→ Task goal: Repeat the records below exactly from the line containing "Affilatura per Toelettatori (46, 2185)" to the line containing "Drujba Stihl 290", taking in both of those lines. Drop the pictures.

──────── The data

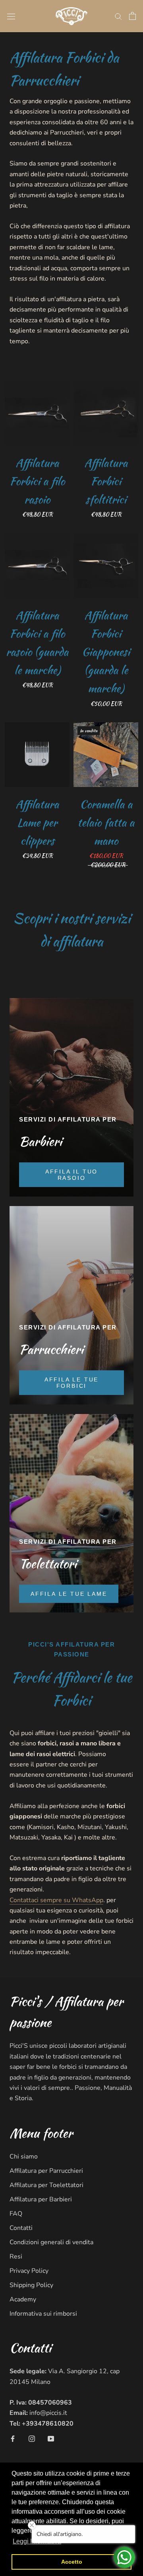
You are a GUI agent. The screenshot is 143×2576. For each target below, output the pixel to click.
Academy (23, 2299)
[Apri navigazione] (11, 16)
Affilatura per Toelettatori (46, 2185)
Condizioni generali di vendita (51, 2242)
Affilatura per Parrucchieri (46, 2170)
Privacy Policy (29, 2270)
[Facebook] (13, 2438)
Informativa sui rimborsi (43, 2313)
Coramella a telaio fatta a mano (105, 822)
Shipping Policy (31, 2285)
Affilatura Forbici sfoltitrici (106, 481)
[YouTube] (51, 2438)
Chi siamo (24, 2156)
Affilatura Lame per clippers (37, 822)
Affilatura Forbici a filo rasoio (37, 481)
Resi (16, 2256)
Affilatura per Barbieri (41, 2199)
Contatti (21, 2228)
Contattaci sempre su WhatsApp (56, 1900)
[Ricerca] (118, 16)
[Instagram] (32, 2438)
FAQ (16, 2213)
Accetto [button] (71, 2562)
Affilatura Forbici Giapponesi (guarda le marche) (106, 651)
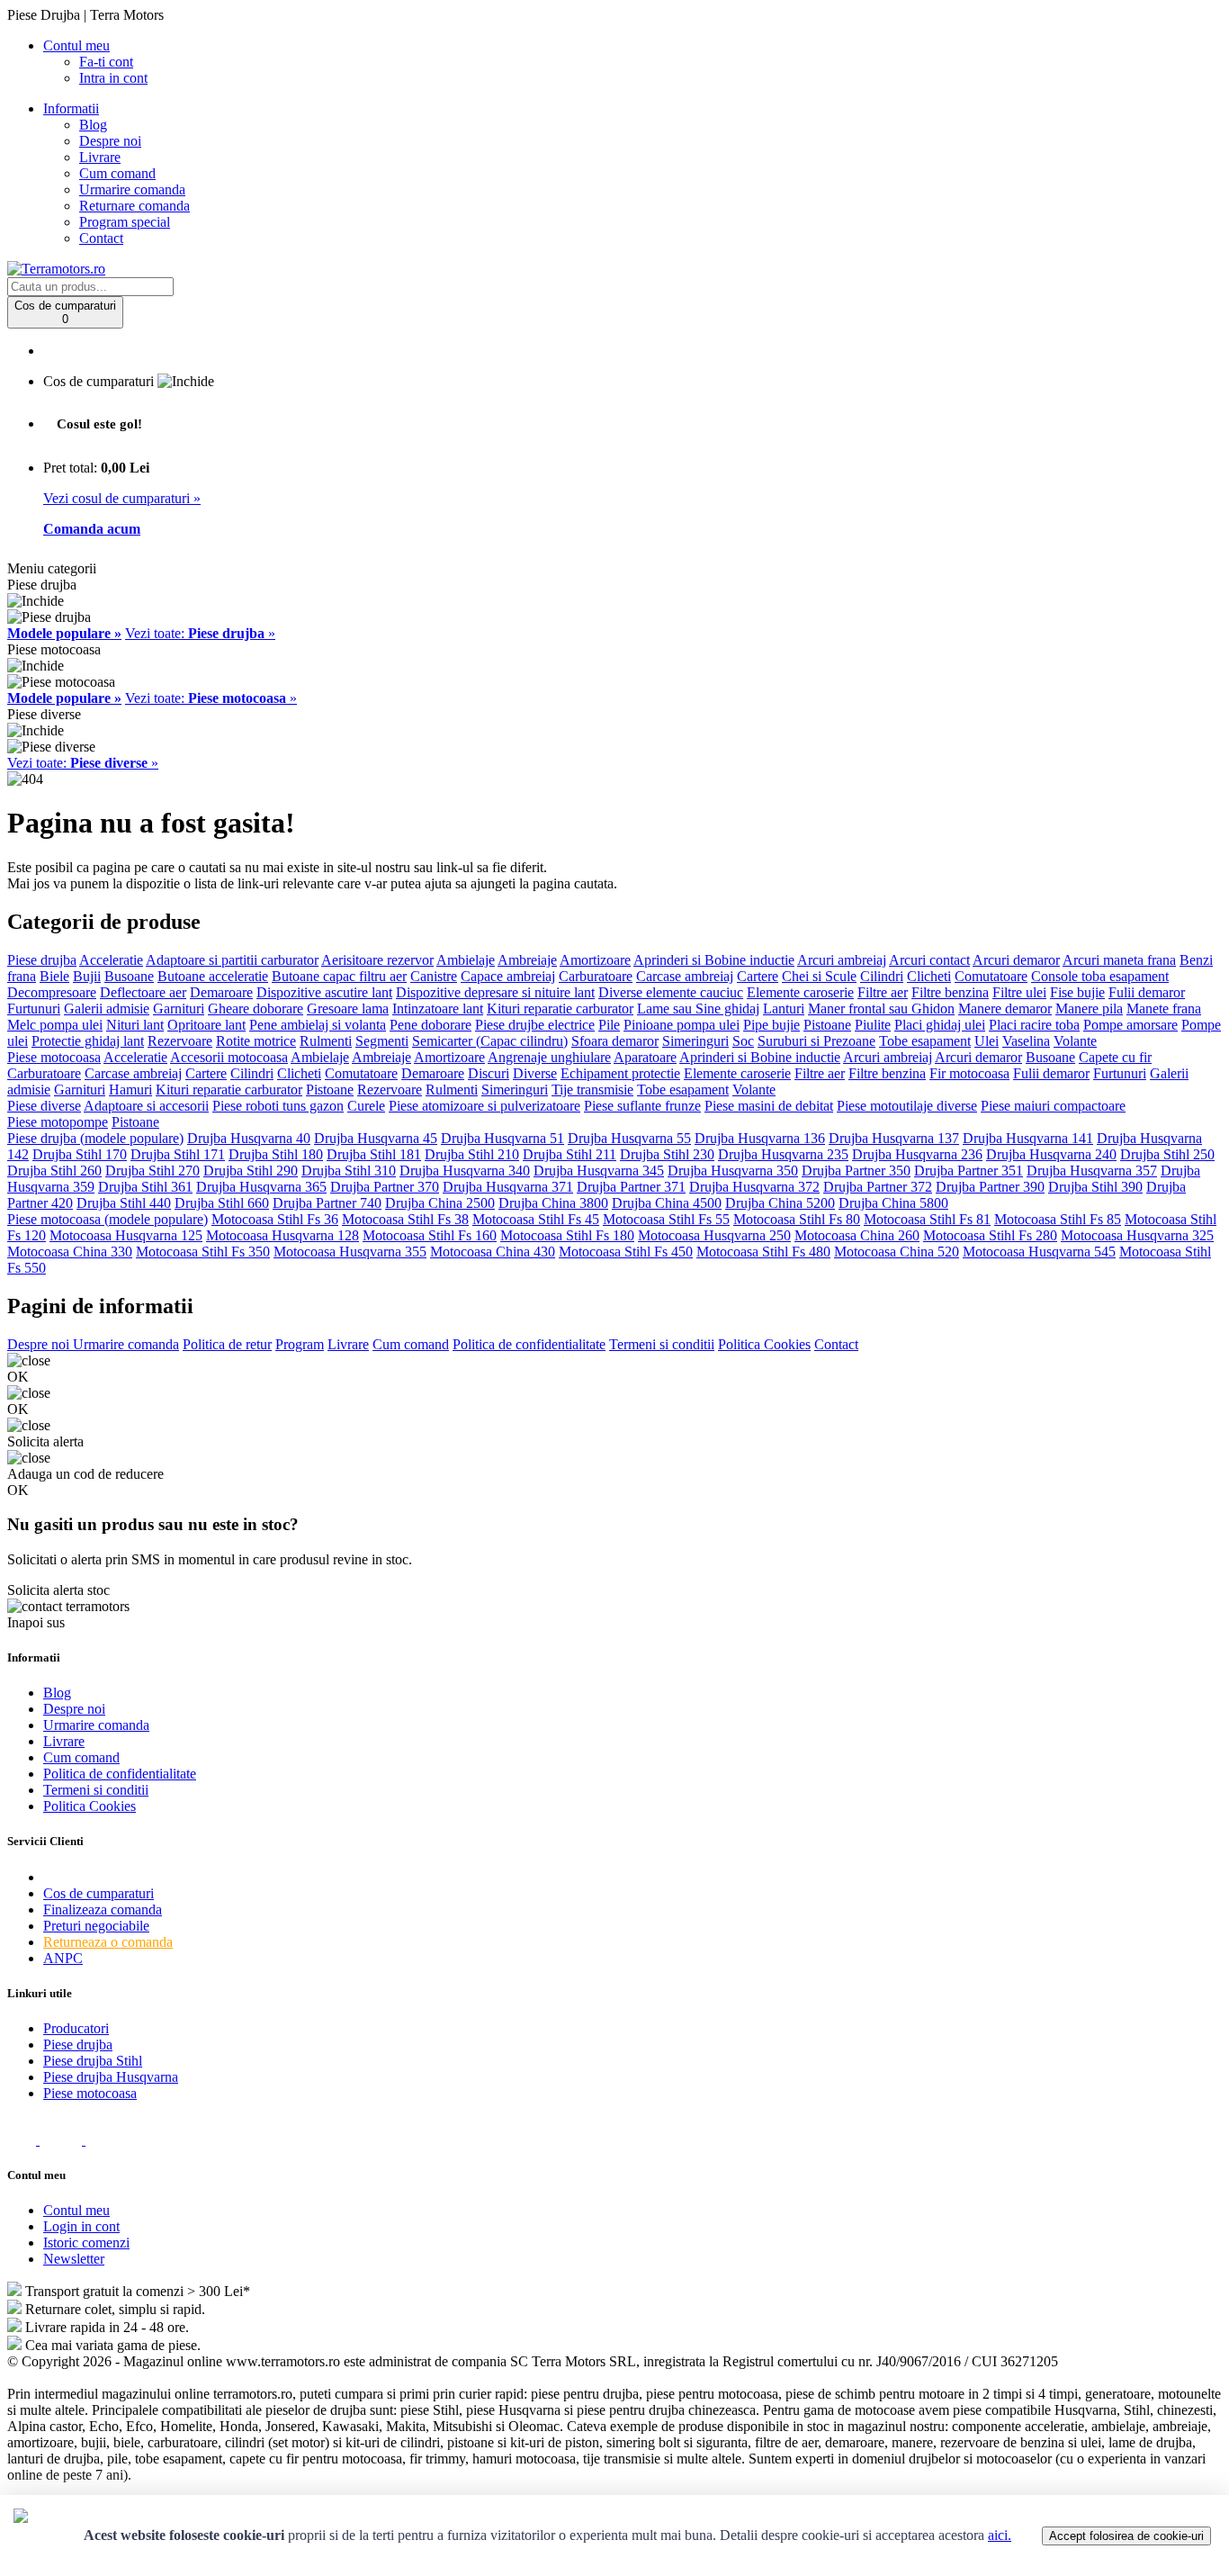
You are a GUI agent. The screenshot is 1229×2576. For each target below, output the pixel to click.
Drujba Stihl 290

────────────────
──────── The data

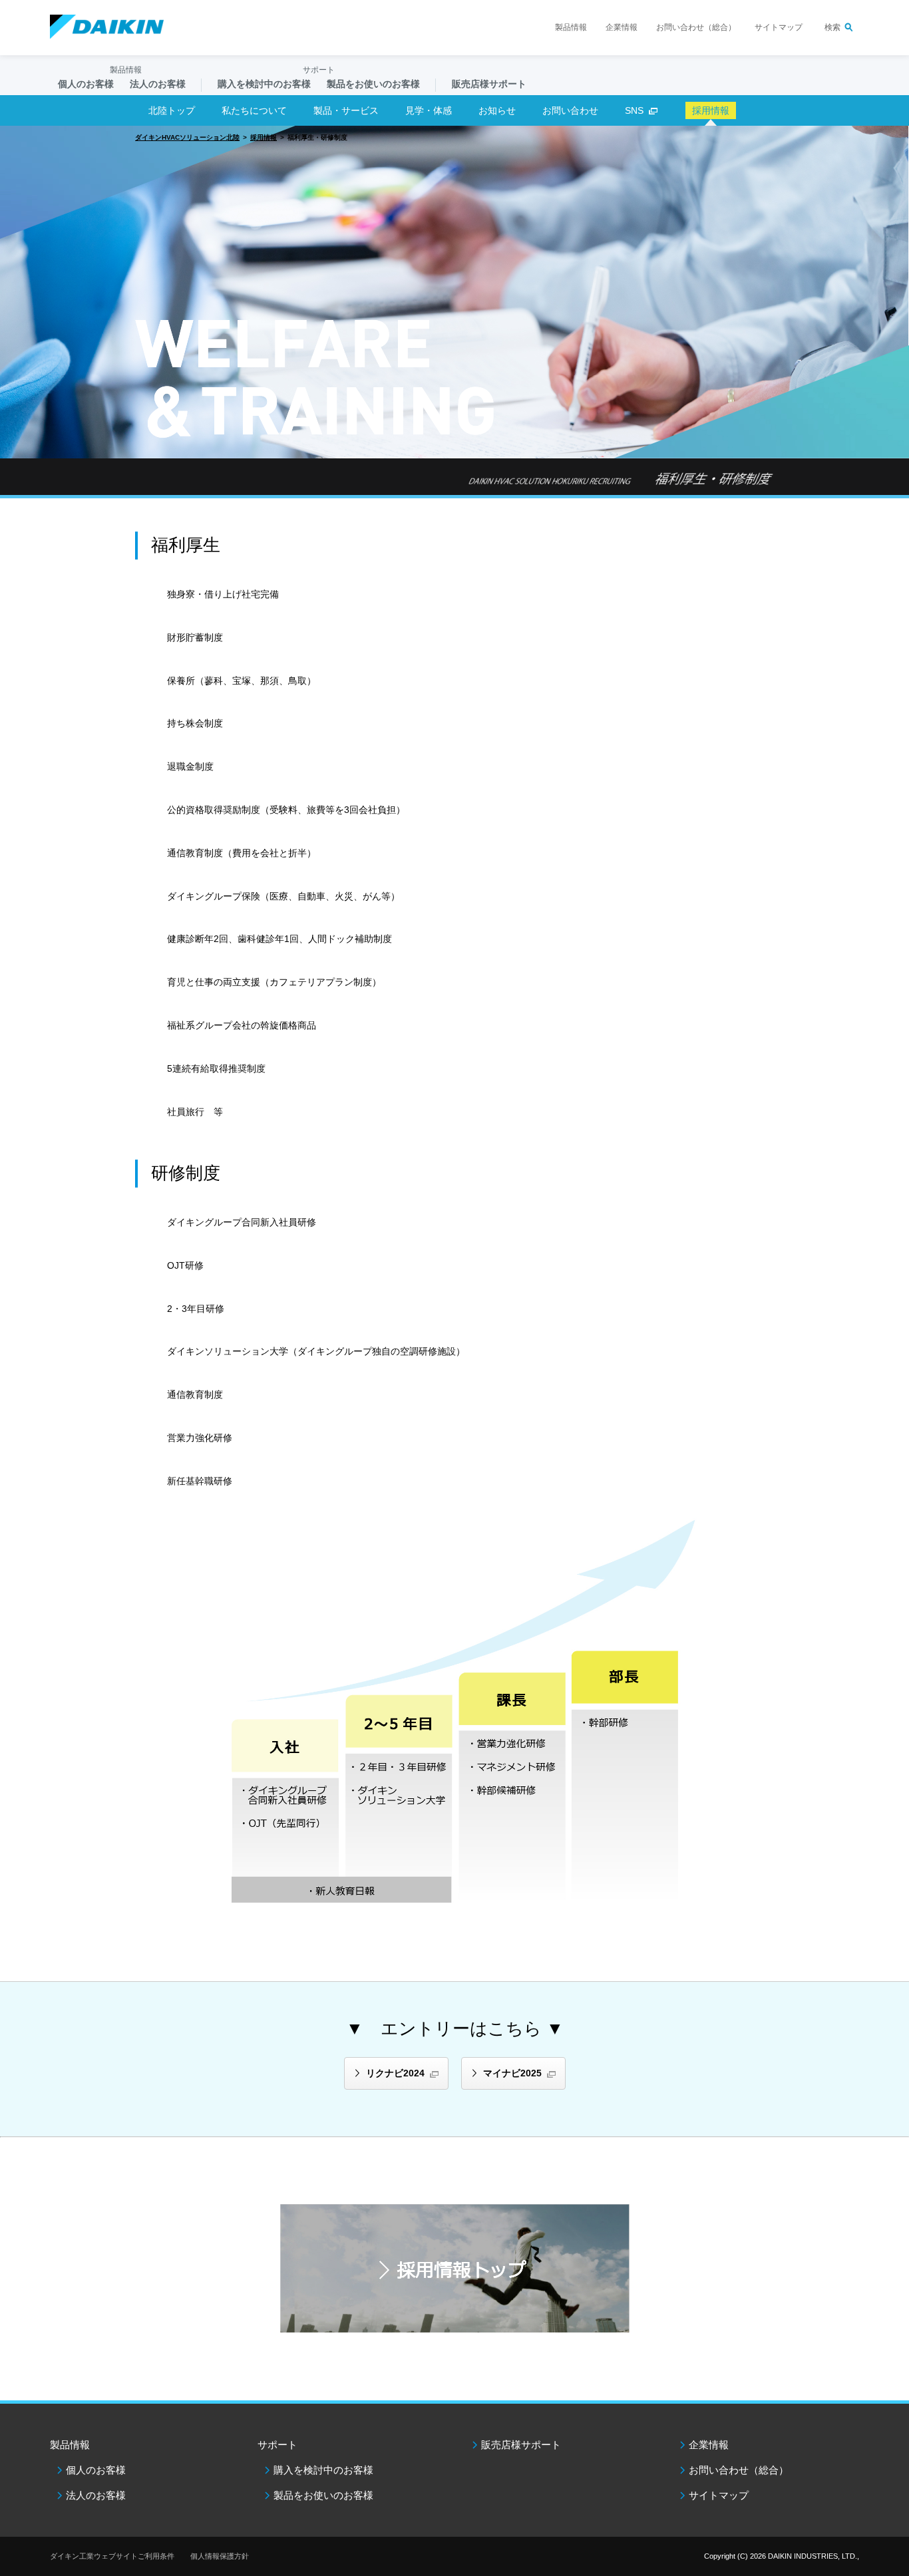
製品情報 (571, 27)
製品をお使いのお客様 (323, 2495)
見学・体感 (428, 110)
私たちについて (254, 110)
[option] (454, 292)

────────────────
──────── The data

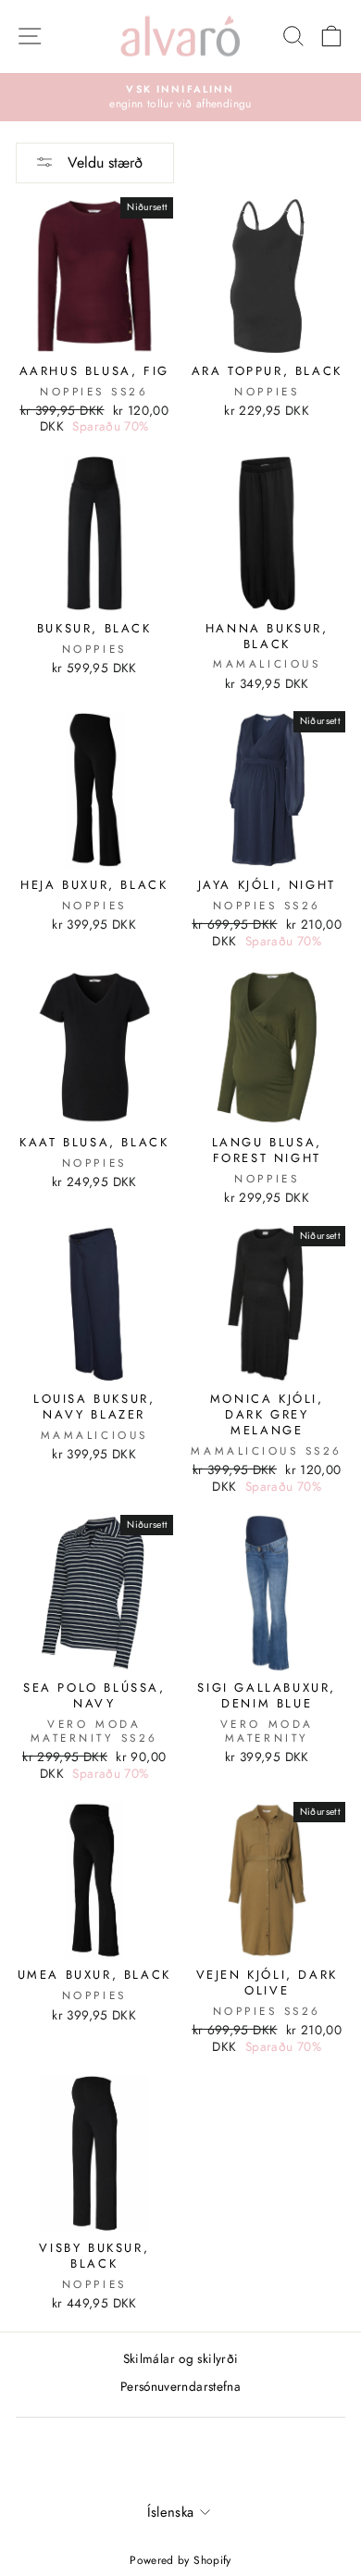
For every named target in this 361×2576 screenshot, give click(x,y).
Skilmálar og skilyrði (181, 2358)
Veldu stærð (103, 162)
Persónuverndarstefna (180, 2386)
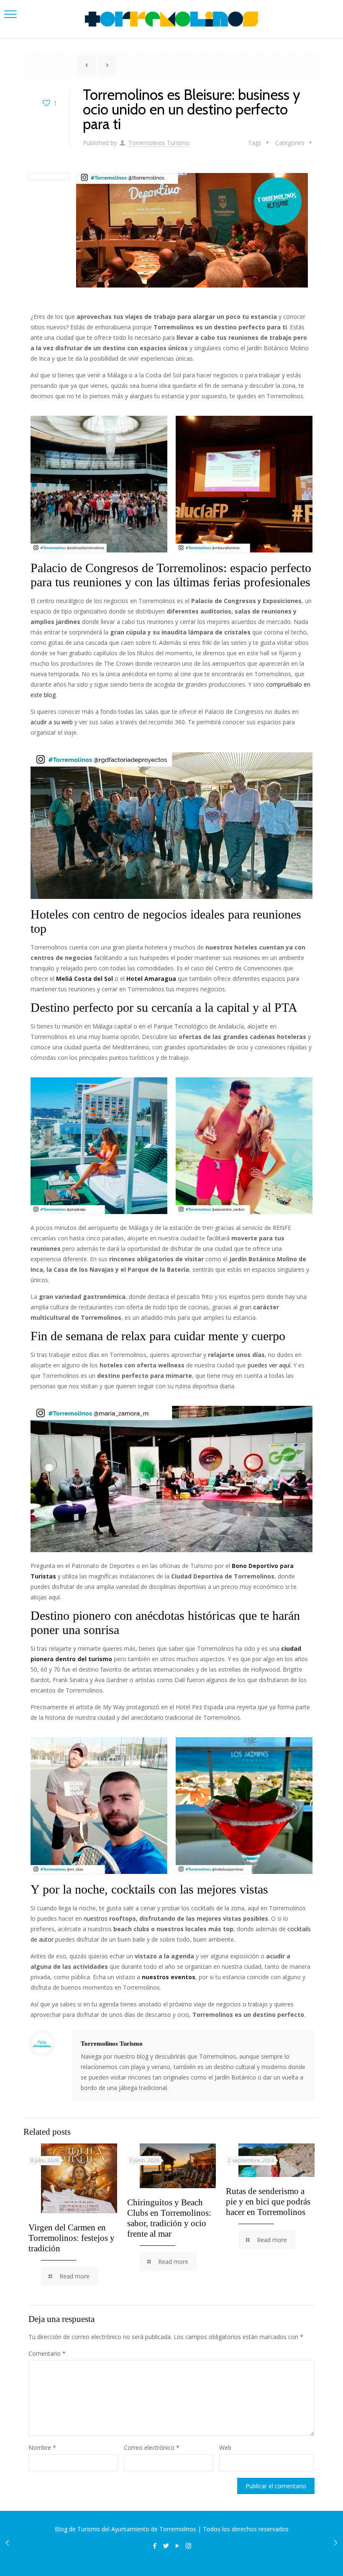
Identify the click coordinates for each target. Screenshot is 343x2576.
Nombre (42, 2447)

────────────────

→ Answer below:
Affilatura per Toelettatori (46, 2185)
Condizioni generali di vendita (51, 2242)
Affilatura per Parrucchieri (46, 2170)
Privacy Policy (29, 2270)
[Facebook] (13, 2438)
Informativa sui rimborsi (43, 2313)
Coramella a telaio fatta a mano (105, 822)
Shipping Policy (31, 2285)
Affilatura Forbici sfoltitrici (106, 481)
[YouTube] (51, 2438)
Chi siamo (24, 2156)
Affilatura Lame per clippers (37, 822)
Affilatura Forbici a filo rasoio (37, 481)
Resi (16, 2256)
Affilatura per Barbieri (41, 2199)
Contatti (21, 2228)
Contattaci sempre su WhatsApp (56, 1900)
[Ricerca] (118, 16)
[Instagram] (32, 2438)
FAQ (16, 2213)
Accetto [button] (71, 2562)
Affilatura Forbici Giapponesi (guarda le marche) (106, 651)
You are a GUI agent. The screenshot is 1229×2576. For each target below, output the pixel to click.
Drujba Stihl 290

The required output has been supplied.